__Passage provided__:

Future of Consciousness Studies and AI

00:43:51
Speaker
It's on the order of milliseconds, but it lasts for a much longer time.
00:43:58
Speaker
And that means that we have more time to report it and think about it and look at the changes in the conscious percept. So they did this much more carefully and with much better defined stimuli for the 100 milliseconds of presentation. And then followed it by 100 milliseconds of the identical visual input into the retina.
00:44:28
Speaker
But in a way that was masked in what's called backward masking. And because we can now see what's happening in the brain during the conscious and the unconscious input, identical input,
00:44:47
Speaker
In the conscious case, you get what the researchers call an ignition, which I called a broadcast way back when. But I like the word ignition, actually, because it is closer to the reality. Broadcasting is a kind of a media metaphor. And it turns out that it is actually quite meaningful, I think, to talk in terms of an intra-psychic
00:45:17
Speaker
media where you have a sort of a society on the inside, which is a very, very popular idea that poets and playwrights have come up with it for a long time. And the internal society of processes has similarities to the external society in which we live. And one of the
00:45:44
Speaker
ways in which our society is controlled, of course, is by way of media. And they may be social media. They may be private telephone calls from one to one person. But there is a genuine role for what I call the global broadcast, because I got that idea from Alan Newell and his work on very, very good work in artificial intelligence.
00:46:13
Speaker
and speech perception. He came out with that in 1976, I believe. And his book on that is very important because he essentially proposed the same thing. But Newell was still, I think, unable to talk about consciousness, which is an oddity because it was a kind of taboo that was imposed upon psychological science.
00:46:44
Speaker
by the school of behaviorism very much supported by the logical positivist philosophers in England who also criticized the idea of mind and the idea of consciousness quite viciously so that people frankly didn't want to touch the subject. But of course not touching consciousness
00:47:12
Speaker
is a kind of violation of all the other philosophical traditions that we know. And I want to reemphasize that what we call philosophy traditionally is also a very empirical enterprise. There was really no division between speculative thinking and analyzing words and what they really mean, all that stuff.
00:47:34
Speaker
and actual experiments so that in the Indian tradition, for example, you have philosophers who are constantly thinking about their practices. The term, I think, I have to be corrected on this also, the Sanskrit term for this, I think, is that there is no philosophy without practice, which is quite different.
00:48:00
Speaker
from the way Anglo-American philosophy turned out after 1900. But I think that for the long term of philosophical thought, which is essentially identical to the history of ideas in the West and in Asia, for the long, long term, people did all kinds of empirical stuff.
00:48:22
Speaker
because nobody told them not to. And so what we get with Descartes as one example, of course, is this fabulous experimental work that he did
00:48:37
Speaker
in excising an eyeball from a sheep's head, apparently. He used oxen and sheep at various times. And that's important because they had big eyeballs, of course. And then he would scrape off the back, which only leaves what is called the sclera, which is this tough white tissue, which functions essentially as a projection screen. So then if you point at the lens,
00:49:07
Speaker
of the eyeball at a brightly lit object at noon when there's nice bright sunshine in Paris. What you see is the object that you're pointing to projected onto the sclera but upside down. And that, of course, was a mind-boggling discovery
00:49:31
Speaker
for that generation because they did not have the idea that you could process information independently from the way it would have looked onto the back of the eyeball. But nevertheless, what Descartes ended up with was exactly what empiricists always end up with, I think, which is a bunch of puzzles which he couldn't really understand.

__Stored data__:
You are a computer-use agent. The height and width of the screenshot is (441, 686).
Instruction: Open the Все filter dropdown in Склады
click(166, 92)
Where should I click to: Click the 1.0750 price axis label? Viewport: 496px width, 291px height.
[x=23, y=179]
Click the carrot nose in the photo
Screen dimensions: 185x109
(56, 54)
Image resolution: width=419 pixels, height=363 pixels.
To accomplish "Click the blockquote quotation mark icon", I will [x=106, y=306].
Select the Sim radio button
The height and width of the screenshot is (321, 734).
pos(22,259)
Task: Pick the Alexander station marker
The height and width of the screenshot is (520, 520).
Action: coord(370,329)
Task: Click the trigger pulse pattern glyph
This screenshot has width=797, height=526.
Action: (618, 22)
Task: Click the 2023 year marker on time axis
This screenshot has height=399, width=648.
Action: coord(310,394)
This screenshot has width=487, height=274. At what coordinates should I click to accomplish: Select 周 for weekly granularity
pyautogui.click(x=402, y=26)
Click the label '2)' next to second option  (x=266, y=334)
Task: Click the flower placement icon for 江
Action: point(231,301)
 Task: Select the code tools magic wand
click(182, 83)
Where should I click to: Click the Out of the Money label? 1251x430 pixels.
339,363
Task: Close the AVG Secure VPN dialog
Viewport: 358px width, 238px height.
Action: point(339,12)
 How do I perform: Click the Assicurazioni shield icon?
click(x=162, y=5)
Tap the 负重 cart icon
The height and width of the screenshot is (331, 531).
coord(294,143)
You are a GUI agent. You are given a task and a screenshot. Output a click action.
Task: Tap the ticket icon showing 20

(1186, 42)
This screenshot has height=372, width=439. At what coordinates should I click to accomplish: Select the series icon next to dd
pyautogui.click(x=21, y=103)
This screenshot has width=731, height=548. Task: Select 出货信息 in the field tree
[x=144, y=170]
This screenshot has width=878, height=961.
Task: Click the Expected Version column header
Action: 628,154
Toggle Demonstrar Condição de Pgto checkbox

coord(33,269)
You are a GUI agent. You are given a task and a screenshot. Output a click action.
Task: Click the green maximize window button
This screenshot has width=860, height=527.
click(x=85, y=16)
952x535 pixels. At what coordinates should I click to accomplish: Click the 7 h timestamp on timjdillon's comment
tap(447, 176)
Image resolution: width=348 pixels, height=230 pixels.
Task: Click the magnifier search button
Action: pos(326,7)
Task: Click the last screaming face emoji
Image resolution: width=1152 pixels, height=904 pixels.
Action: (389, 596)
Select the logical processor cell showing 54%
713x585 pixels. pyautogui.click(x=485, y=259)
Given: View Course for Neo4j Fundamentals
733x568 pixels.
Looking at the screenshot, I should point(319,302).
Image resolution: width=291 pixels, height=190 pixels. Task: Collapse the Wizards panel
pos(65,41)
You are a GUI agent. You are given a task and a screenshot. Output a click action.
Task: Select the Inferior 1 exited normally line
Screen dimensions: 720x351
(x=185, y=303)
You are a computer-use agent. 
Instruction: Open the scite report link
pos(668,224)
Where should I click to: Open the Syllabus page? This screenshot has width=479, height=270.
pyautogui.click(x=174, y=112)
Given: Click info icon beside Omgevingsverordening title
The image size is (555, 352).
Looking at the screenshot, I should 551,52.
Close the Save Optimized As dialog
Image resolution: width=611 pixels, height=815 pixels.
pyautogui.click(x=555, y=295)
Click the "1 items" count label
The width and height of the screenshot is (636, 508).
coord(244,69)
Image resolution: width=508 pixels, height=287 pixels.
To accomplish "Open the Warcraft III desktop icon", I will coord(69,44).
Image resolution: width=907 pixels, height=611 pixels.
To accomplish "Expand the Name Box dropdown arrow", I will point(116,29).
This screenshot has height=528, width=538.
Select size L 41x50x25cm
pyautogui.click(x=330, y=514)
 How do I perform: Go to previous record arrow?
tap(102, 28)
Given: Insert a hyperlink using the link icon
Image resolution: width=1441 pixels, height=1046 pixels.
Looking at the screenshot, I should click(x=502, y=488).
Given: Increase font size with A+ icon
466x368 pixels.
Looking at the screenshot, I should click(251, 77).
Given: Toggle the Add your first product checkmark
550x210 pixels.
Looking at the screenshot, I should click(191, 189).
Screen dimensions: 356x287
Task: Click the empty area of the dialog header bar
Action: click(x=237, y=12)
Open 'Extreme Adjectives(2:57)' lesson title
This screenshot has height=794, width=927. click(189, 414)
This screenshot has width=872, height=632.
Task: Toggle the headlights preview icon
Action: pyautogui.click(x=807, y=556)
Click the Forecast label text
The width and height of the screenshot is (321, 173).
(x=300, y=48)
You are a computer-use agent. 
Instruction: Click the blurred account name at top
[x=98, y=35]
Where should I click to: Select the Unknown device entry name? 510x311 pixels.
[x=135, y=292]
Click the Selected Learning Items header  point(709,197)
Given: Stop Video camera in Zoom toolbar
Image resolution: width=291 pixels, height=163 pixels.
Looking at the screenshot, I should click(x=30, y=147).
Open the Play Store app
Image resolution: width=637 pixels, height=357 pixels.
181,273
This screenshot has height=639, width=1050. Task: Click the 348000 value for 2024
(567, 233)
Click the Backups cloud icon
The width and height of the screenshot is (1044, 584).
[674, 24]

__Task list__:
1 > In the consciousness talk transcript, which animals did Descartes use for his eyeball work?
2 > Continue the consciousness talk transcript from the point where it stops.

__Answers for this exercise__:
1 > Oxen and sheep.

2 >
00:49:57
Speaker
But he had the wit and the honesty, I think, to say that. And for example, he couldn't figure out why the exposed cortex seemed to consist of two halves, when in fact he knew perfectly well, and this was already known to Aristotle, of course, that our perception of the world is coherent and integrated
00:50:24
Speaker
and it's internally consistent so that we see the world as if there are coherent objects like the people we see or the cards we see or anything else for that matter. And we know, of course, by now that this is a creation of cortex. It's not that the input in our sensory systems comes in in a coherent way. Sometimes it does. Most of the time it doesn't.
00:50:53
Speaker
But if you think of being a rabbit, for example, trying to skirt you across a field, most of the things that you see are grass or these huge leaves and bushes and so on. And the part that you can actually see clearly, you may just see with one eye. And then somehow you have to fill in the rest because you have to make your way through that field.
00:51:20
Speaker
before the dogs get you, the cats get you, or the owls get you. So rodents, rabbits, and so on always have to be scurrying. And that means they get very little exposure to really good information. But then I think what they do very often is they go to
00:51:41
Speaker
They find an underground tunnel. They relax from all the fright of having to scurry across the field. And then I believe they have to replay what they think they saw. If they thought they saw a snake,
00:51:57
Speaker
they have to analyze that information. They have to start sampling the smells and the tastes of that moment and the movements of what they thought was a snake. And humans, of course, we now know, have a specialized snake circuit in our brains that resides in the two amygdala's.
00:52:22
Speaker
And because snakes are so dangerous to human beings, there's plausibly a biological story there that we must by now be able to pass that on genetically.
00:52:35
Speaker
Let me bring up a question about animals. So thinking about animal consciousness again, one of the things that the conception of consciousness that you're describing here has is that it relies on a sufficiently advanced cortex and
00:52:55
Speaker
Right. Your theory relies or the neuronal version of the theory relies on this resonance between the neocortex and the thalamus. I guess one of the tricky questions about this is how do you disentangle ethical considerations of consciousness from a pure scientific description of what's going on consciously because
00:53:19
Speaker
If it takes a mammalian brain in order to perform these operations, it sort of implies that something, and I thought of this as you were talking about a snake, it implies that something without that sort of feedback loop or without that capacity is not conscious.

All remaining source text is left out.